OK I got most of it done today. Still to do is the cutting board and 2 baiting holders and 2 more rod holders on the back. So far I have $110 in this thing.
I'm happy how it turned out!

Rack- On sale at Harbor Freight $79
PVC Pipe- $8
Misc. Hardware- $16 
Paint- $7
Painted the pipe to look like aluminum (so I don't look cheap...)
All hardware is SS.


----------



## jbrady14 (Jan 14, 2011)

looks good man. dont drive but im looking to make a cart to put on my bike to drag down the the beach.


----------



## jbrady14 (Jan 14, 2011)

btw were did you get the ruber to cover the pvc?


----------



## WV Cobbmullet (Dec 2, 2008)

Dont know about Green Ford but I bought a can of dipit (not sure of the name) its used to put plastic on tool handles, have used it on sand spikes forever.Works great and you can get it in bright colors makes your spikes easy to see.


----------



## jbrady14 (Jan 14, 2011)

thanks wv. were do you get the dipit at?


----------



## fishnimpossible (Feb 1, 2011)

nice work man !


----------



## GreenFord (Apr 11, 2009)

jbrady14 said:


> btw were did you get the ruber to cover the pvc?
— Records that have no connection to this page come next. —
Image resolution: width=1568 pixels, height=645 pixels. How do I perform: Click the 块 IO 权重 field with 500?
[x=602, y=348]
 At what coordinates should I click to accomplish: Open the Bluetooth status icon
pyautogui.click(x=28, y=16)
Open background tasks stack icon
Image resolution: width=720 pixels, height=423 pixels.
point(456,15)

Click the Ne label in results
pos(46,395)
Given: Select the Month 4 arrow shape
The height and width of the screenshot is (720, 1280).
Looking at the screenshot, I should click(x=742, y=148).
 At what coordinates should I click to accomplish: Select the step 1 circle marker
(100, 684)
My can of Plasti dip was dried up but I found a spray can of rubberised under coating for cars in my shop so I used that. Just taped it off and sprayed. It went on nice and thick and then I shot a coat of spray laquar over the whole thing.


----------



## skunk king (Mar 25, 2008)

very nice, I like the painted PVC pipe, nice touch.


----------



## WV Cobbmullet (Dec 2, 2008)

jbrady14 said:


> thanks wv. were do you get the dipit at?


Dont rembember for sure most likley Home Depot or Lowes, real name is Plastic coat.


----------



## moose22dog (Feb 17, 2010)

looks good man!!!


----------



## jbrady14 (Jan 14, 2011)

Okay. Might try the line x in a spry can


----------



## jakuka (Oct 12, 2009)

GreenFord said:


> Painted the pipe to look like aluminum (so I don't look cheap...)
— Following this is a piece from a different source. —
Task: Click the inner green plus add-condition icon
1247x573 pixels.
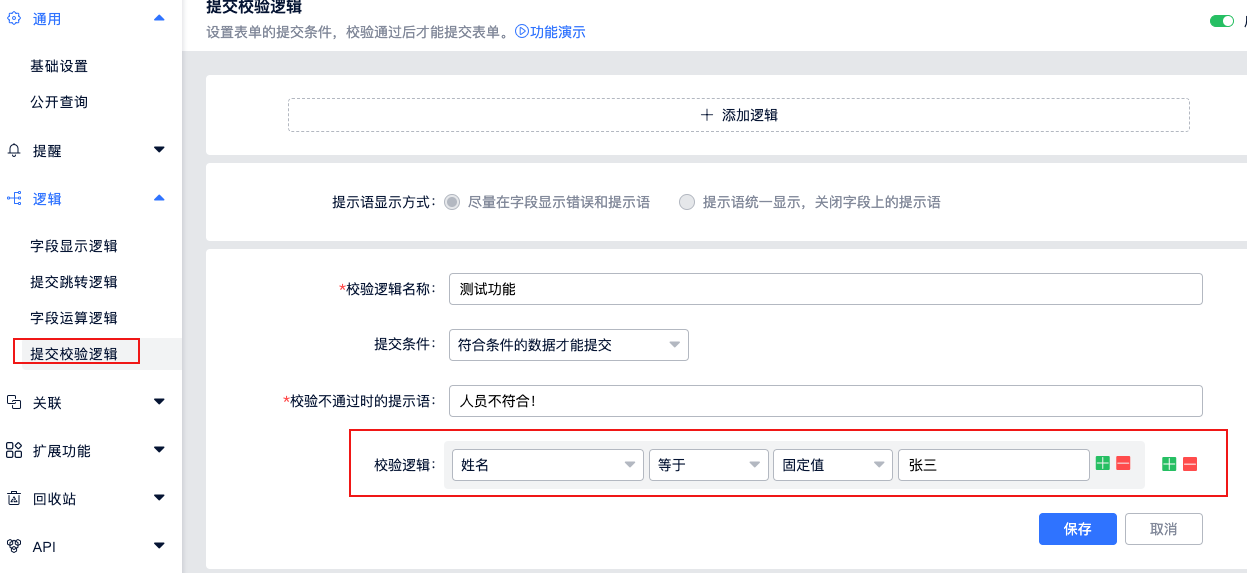Action: tap(1103, 464)
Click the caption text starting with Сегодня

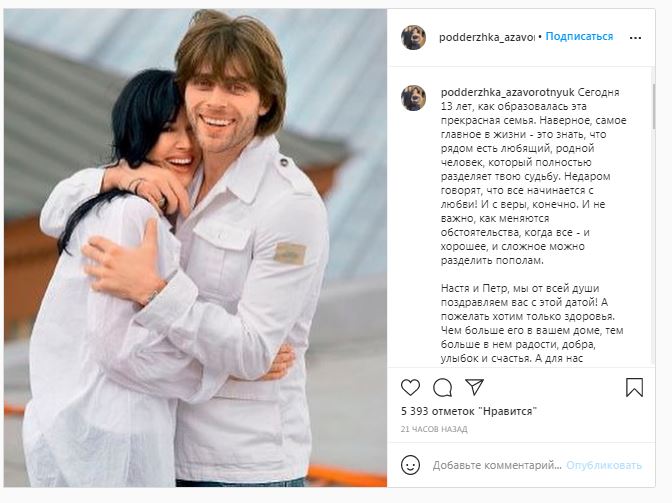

Had me fooled. Looks nice!


----------



## RuddeDogg (Mar 20, 2004)

Looks great!!


----------



## sleepyhead (Apr 30, 2004)

Go to lowes, home depot, plumbing supply place and buy some fernco couplings, you should be able to cut them in half and use them. Or you might be able to use radiator hose as well.


----------



## ReelKingin (Aug 3, 2009)

green....how did you mount it to the jeep? ive found that doing that is nearly as much as the entire basket sometimes unless you got a secret...im needing to add something like this to my wifes blazer for the times i dont drive my silverado down

nice job btw


----------



## GreenFord (Apr 11, 2009)

I put a front receiver hitch on the Jeep. Yes it was more for the hitch then the basket. The hitch ran $148. I used it for front recovery point and the basket.


----------



## Meakle (Jun 5, 2006)

Looks great!
And thanks for the ideas for plastic coat and fernco couplings - nice touch to finish off and protect the reels.


----------



## GreenFord (Apr 11, 2009)

The plasti coat comes in the dip and a spray can now. Both Lowes and Home Depot have it. I hadn't even thought about the Fernco couplings, that's a good idea.


----------



## set2fishobx (Feb 16, 2011)

Greenford, what year is your GC? I have an '06 gc and have been unable to locate a
front receiver for that year GC. Many thabnks!


----------



## GreenFord (Apr 11, 2009)

Set2 here ya go. Curt makes them for most GC. Here's the one to hunt for. This was is listed to fit an 06. BTW mine is an 03 and Curt makes some well built hitches.
http://www.curtmfg.com/index.cfm?event=hitch


----------



## set2fishobx (Feb 16, 2011)

Thanks for you fast reponse. Unfortunately, I was unable to open your link. 
However, in checking the CURT website, I did not see a "front" receiver for a 2006 Jeep Grand Cherokee.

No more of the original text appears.